Die ersten Präsenzgottesdienste nach drei Monaten

Als wir das Kirchengebäude im März zum vorerst letzten Mal verlassen haben, war die Welt eine andere. Nach drei Monaten können wir seit einigen Wochen wieder Gottesdienste in unserer Kirche feiern – ein Grund zur Freude.

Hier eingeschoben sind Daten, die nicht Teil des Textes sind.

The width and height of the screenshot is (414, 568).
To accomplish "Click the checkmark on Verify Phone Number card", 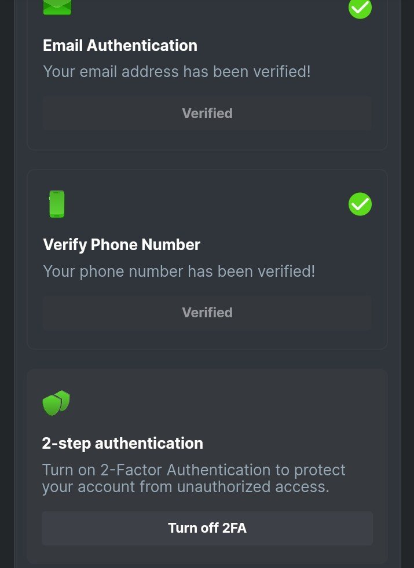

Es ist Sonntag, der 8. März 2020 und wir feiern in unserer Gemeinde den Gottesdienst. Wir sitzen alle nah nebeneinander, singen miteinander, hören dem Chor zu, feiern das heilige Abendmahl, verabschieden und umarmen uns. Kaum einer konnte an diesem Sonntag erahnen, dass es das vorerst letzte Mal sein sollte, dass wir so Gemeinschaft haben. Am Samstag, den 14. März 2020 kommt dann die Nachricht, dass die Gemeinden aufgrund der Ausbreitung des Coronavirus am Sonntag, den 15. März 2020 geschlossen bleiben. Wenige Tage später beschließen Bund und Länder, dass Zusammenkünfte in Kirchen zur Eindämmung der Pandemie bis auf Weiteres untersagt werden.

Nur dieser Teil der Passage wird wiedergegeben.